__To do__: Of all the lines in the entries below, give again exactly those starting at the line containing "Task: Click the WordPress" and ending at the line containing "Click the eraser icon in Object Eraser panel", both ends included, and no others.

__Collected data entries__:
------------

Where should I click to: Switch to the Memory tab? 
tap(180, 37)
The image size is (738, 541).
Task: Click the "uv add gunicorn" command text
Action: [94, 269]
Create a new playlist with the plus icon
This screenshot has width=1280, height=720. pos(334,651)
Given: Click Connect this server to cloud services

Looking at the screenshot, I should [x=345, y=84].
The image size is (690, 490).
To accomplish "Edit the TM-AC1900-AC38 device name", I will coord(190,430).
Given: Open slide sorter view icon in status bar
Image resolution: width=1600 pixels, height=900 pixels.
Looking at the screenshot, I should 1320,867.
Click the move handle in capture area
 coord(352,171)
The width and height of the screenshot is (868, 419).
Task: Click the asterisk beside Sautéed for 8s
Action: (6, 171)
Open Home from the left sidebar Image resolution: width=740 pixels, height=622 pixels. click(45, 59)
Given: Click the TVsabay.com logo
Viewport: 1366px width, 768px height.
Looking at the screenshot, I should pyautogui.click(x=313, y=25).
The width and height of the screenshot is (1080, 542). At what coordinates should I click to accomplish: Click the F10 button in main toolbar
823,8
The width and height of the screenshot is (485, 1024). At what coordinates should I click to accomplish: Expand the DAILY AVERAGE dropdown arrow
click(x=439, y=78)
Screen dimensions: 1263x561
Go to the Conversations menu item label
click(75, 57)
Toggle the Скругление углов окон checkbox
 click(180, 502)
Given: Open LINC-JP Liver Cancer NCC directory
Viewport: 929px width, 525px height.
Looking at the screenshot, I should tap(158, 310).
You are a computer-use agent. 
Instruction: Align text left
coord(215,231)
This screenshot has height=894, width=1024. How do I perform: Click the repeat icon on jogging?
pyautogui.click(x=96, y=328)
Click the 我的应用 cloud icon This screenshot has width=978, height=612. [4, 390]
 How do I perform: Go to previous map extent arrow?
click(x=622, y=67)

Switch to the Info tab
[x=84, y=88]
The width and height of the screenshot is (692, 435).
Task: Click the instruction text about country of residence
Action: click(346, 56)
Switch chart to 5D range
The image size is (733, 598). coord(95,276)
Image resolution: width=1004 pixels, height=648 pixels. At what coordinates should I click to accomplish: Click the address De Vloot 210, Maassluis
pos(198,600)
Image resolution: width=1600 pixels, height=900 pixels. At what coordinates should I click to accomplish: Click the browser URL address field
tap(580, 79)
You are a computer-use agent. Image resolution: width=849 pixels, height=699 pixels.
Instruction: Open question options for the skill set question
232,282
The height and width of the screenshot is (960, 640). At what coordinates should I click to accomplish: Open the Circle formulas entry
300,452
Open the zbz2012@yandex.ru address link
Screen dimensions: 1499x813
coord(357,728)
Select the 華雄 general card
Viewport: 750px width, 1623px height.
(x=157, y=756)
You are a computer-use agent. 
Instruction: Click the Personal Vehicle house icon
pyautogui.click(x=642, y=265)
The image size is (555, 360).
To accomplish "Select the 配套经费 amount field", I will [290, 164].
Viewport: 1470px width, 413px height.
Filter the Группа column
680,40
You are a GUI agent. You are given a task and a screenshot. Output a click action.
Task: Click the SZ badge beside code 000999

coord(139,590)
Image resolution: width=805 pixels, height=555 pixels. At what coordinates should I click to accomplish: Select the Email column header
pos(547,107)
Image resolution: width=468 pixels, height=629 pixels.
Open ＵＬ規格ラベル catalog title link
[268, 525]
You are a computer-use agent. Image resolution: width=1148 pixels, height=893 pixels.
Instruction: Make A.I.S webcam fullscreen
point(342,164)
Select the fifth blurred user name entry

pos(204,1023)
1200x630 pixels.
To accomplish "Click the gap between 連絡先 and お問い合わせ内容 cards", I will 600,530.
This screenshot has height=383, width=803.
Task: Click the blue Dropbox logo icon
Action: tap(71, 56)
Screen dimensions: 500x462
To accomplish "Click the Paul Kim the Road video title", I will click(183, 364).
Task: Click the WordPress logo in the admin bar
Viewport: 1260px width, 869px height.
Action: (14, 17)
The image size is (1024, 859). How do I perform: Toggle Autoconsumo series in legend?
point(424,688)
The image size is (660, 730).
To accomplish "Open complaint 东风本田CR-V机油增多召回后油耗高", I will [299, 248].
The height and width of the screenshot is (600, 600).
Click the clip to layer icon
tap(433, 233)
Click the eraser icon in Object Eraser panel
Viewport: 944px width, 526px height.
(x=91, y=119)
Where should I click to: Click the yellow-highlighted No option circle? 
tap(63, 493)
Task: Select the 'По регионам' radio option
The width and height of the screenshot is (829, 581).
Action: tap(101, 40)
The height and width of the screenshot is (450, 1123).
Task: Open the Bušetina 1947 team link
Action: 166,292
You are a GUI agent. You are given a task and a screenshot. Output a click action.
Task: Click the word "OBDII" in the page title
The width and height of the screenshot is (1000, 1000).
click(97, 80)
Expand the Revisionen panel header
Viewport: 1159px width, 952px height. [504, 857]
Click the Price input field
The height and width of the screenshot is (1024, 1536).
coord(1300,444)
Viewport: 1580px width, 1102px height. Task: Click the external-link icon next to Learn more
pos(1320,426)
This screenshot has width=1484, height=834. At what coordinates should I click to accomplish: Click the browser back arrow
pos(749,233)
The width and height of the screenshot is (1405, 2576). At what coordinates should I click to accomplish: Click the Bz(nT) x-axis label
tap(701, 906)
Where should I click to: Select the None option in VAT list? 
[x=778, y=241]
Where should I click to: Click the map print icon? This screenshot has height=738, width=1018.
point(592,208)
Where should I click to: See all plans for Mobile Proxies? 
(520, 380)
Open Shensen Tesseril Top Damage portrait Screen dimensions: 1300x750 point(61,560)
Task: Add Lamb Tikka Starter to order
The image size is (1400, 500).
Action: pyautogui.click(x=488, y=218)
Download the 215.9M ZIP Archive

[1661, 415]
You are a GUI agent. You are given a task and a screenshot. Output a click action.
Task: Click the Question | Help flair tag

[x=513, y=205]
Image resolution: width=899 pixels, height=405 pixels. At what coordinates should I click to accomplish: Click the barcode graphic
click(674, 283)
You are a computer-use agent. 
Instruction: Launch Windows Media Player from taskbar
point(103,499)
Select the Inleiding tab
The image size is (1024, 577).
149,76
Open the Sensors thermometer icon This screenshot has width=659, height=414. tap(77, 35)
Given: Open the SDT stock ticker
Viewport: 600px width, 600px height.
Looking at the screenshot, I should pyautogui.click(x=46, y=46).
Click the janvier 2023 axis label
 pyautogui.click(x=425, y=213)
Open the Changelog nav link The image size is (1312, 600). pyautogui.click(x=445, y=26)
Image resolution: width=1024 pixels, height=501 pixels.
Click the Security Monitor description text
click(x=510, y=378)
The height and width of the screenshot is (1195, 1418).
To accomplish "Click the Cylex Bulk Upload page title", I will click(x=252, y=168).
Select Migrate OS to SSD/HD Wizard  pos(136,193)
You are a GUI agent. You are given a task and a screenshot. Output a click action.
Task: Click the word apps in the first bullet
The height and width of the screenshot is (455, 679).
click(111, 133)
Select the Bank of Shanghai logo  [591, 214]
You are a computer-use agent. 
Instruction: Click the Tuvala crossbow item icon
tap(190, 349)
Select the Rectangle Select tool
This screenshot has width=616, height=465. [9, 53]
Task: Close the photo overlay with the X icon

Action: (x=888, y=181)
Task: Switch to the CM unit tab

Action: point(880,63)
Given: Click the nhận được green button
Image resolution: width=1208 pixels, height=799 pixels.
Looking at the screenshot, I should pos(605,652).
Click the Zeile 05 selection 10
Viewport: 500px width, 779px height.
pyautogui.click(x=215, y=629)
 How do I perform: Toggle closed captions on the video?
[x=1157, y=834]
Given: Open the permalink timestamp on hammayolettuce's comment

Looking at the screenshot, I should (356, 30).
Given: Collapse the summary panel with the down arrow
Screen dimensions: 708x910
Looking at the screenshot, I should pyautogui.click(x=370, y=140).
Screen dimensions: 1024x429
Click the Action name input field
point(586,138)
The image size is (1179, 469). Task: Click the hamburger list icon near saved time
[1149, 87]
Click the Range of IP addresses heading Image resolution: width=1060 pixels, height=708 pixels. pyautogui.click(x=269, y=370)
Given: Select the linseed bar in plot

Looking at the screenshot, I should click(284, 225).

------------

__Solution below__:
Task: Click the WordPress logo in the admin bar
Viewport: 1260px width, 869px height.
Action: (14, 17)
The image size is (1024, 859). How do I perform: Toggle Autoconsumo series in legend?
point(424,688)
The image size is (660, 730).
To accomplish "Open complaint 东风本田CR-V机油增多召回后油耗高", I will [299, 248].
The height and width of the screenshot is (600, 600).
Click the clip to layer icon
tap(433, 233)
Click the eraser icon in Object Eraser panel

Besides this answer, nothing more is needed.